Is the PC in control? Will the PC be the key display device?
Huw Price-Stephens, Amino
It depends on the home. For younger people it might already have achieved that status. They increasingly see the PC screen as their primary device for all kinds of interaction. For most older users, there is still a split where the PC is used for on set of applications and the TV is used for entertainment. In other words there's no hard and fast rule. We have all mentioned at various points during these discussions about multiple play and numerous devices in the home and how different users can consume what they want, where they want. But in this model, the TV has no special role, the TV is just one of the devices that we use for consuming and depending on the individual it may be the best device or the PC screen may be the best device.
Paul Entwistle, Pace
I think the PC is unlikely to be directly connected to the TV. There are many great technologies recently which have emerged and allow a PC to communicate to something that looks like a lightweight STB that's attached to the TV and it might be an X-Box or a console or a digital media adaptor. In other words you can still watch that PC on your main TV screen without actually having it alongside.
Chris Forrester
Is there not a role for PC-type functionality within a Set-Top Box, for example delivering today's YouTube to the TV set?
Paul Entwistle, Pace
Yes, and you can project that from a PC to a STB and make them available on the screen or you can incorporate access to that content directly from the Set-Top Box out into the wider world and what I think is interesting is the emergence of companies that provide hosted services that a STB could talk to directly. They make it suitable for viewing on a TV screen.
Ian Valentine, Miniweb
It's what we do. Years ago the early Apple TV boxes were more or less a Mac in the home.
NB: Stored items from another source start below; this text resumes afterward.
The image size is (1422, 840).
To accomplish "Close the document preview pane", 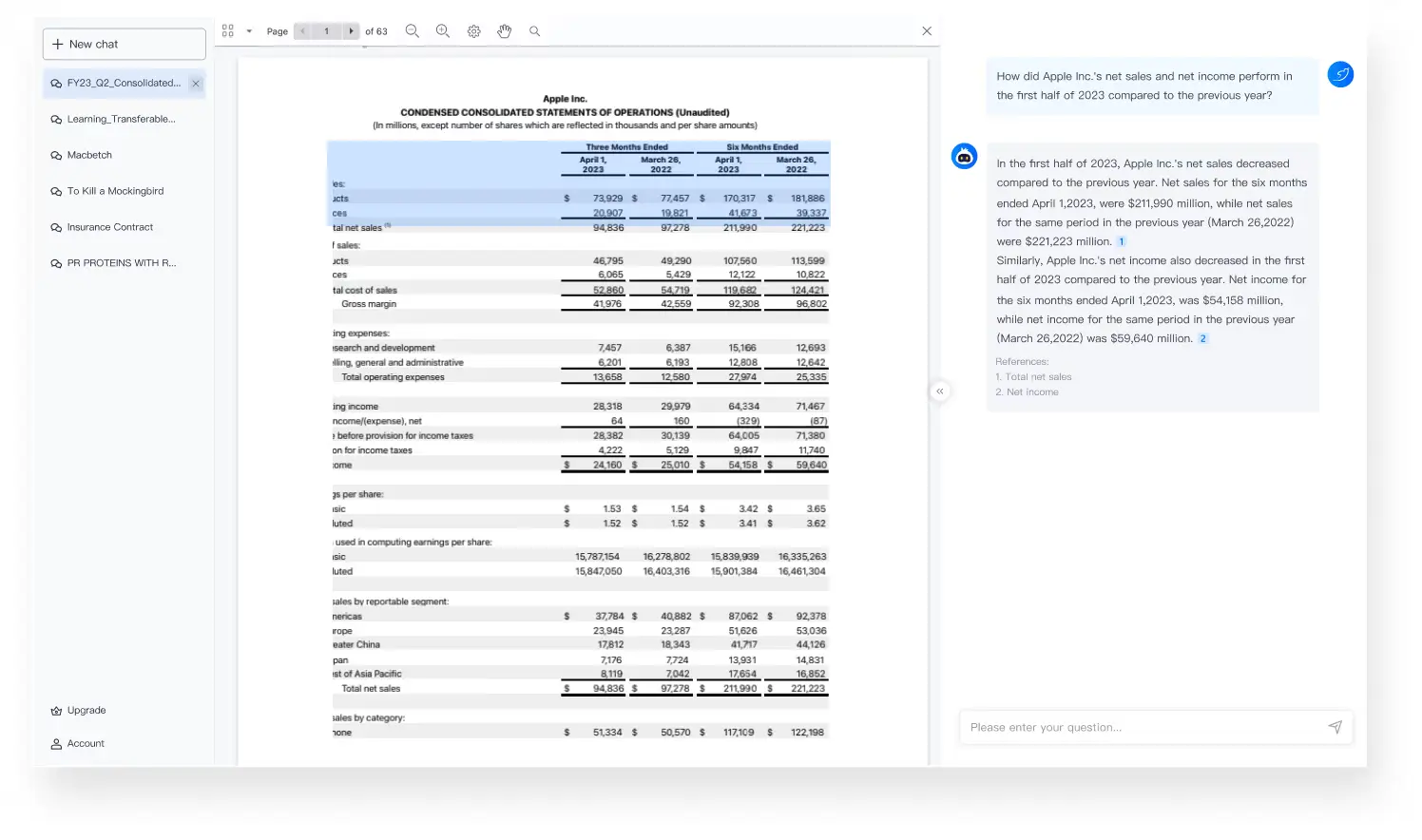I will pyautogui.click(x=927, y=30).
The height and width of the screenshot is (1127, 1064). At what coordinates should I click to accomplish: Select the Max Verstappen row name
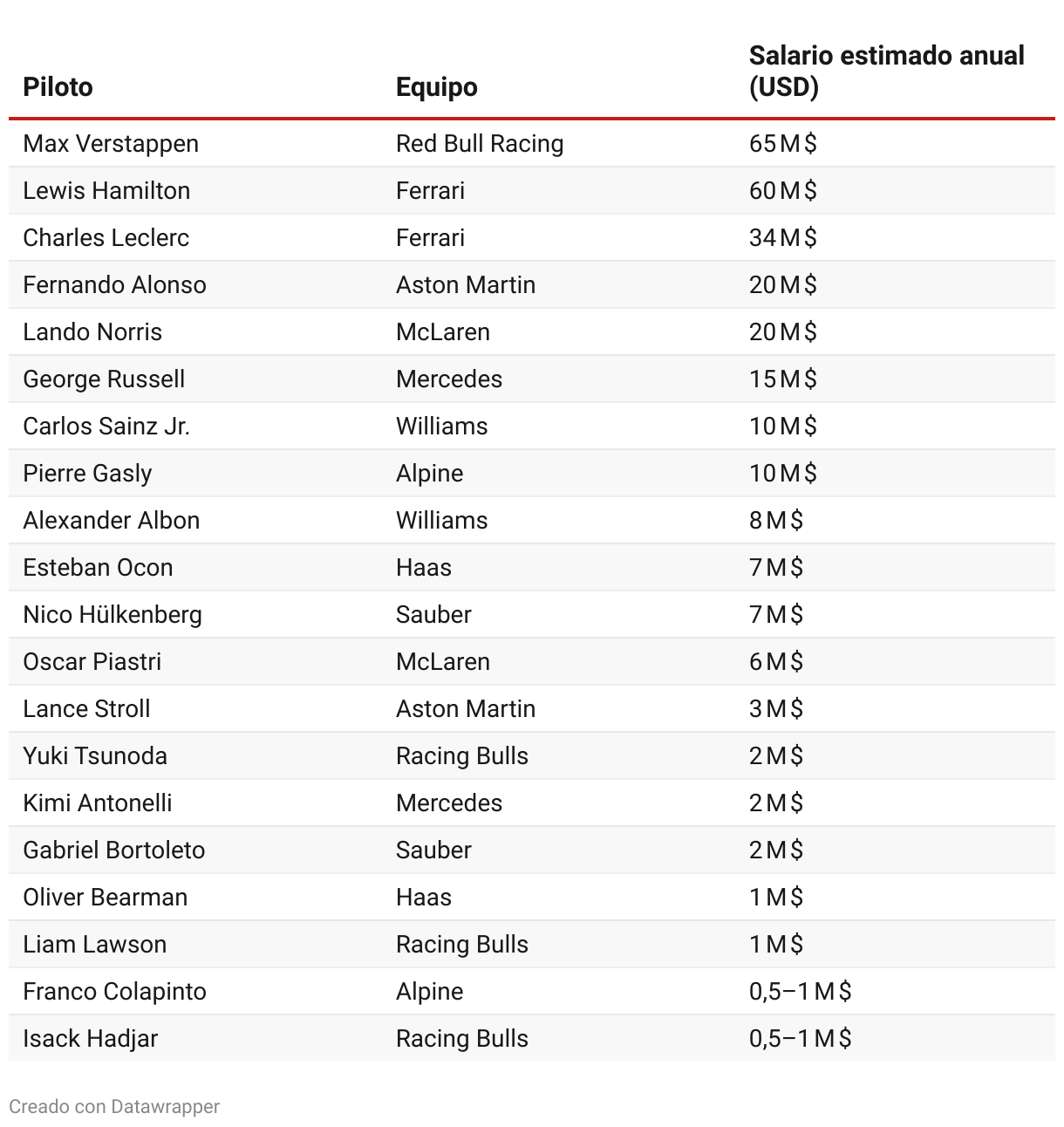pos(111,144)
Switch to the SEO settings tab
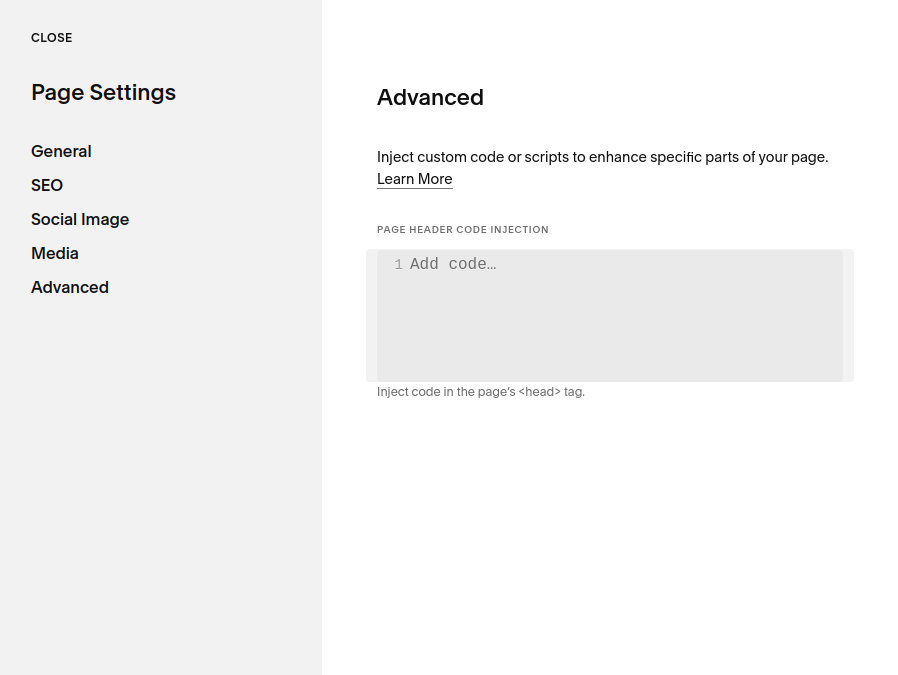Viewport: 898px width, 675px height. pyautogui.click(x=47, y=185)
And I believe the future for TV sets is in communicating out of the home onto the internet and acquiring content directly. Will the PC be the primary viewing screen in the home? No. Definitely not. Entertainment equipment is fundamentally different in every way to a PC. The interesting thing is the way people have responded this year to ‘catch up' TV on their PCs. This has caused some people to suggest that the PC will take over. From a broadcast point of view, this is just a transient phase. A broadcaster wins an audience to a channel that sells advertising on it and the last thing they want is for a viewer to turn the TV off, throw the remote control onto the couch, switch the lights off so that he can download some Flash-enabled DRM maybe to search for Doctor Who-related material so that it can be viewed from a swivel chair tomorrow. I am confident it will come back to the living room, where broadcasters deploy their ‘catch up' TV services directly to consumers' devices and they are not going to be PCs.
José Luis Vázquez, Mirada
The point is that advertisers get 30 seconds or a minute and so can maintain the viewer in an active status, active not passive, but you cannot relax in this active way unless perhaps you are a fourteen-year old. At the end of the day, you are looking to relax on the sofa. And even though you may not say this is a games centre and is active, we are still consuming content. In my view you can work with a mouse or a remote control and for YouTube it is one minute or three minutes but not for true relaxation. And while YouTube might end up on the TV, for me it will be just a gadget. It is not the way for consuming video. The TV set is for relaxation and having fun. So, will we have the TV set connected somehow to the internet? Absolutely. But not by using YouTube, but by connecting to the BBC or another trusted broadcaster.
Huw Price-Stephens, Amino
Re-purposing is an important point. All TV sites have low level programming interfaces with a search facility but do not require you to view in the same way as it would on a PC. So some sort of portal which is empathetic with people's expectations of a TV viewing experience is something that we absolutely see as a major element of the IPTV offering. Today, if a Telco can only offer the same channels as everyone else, this is not enough. The IP connectivity over a broadband connection brings elements from the web and extends the proposition to differentiate that service in some way and is becoming a growing trend. The only other point I would like to make is about the PC connecting into the TV. The PC screen, I believe, will be used in its own right and will be used the way TV is used today. I have two children in university, neither of whom has a TV set in their room. They both use laptops and they are getting all of the entertainment they need from those computers.
Ian Valentine, Miniweb
Is television a state of mind? This is where we have got to. Television means we will sit on a couch holding a remote control and saying ‘entertain me'. A PC requires you to hold a mouse and do some work. It is a very different state of mind. The user interface is also phenomenally different. The difference between a remote control and a Windows mouse is huge.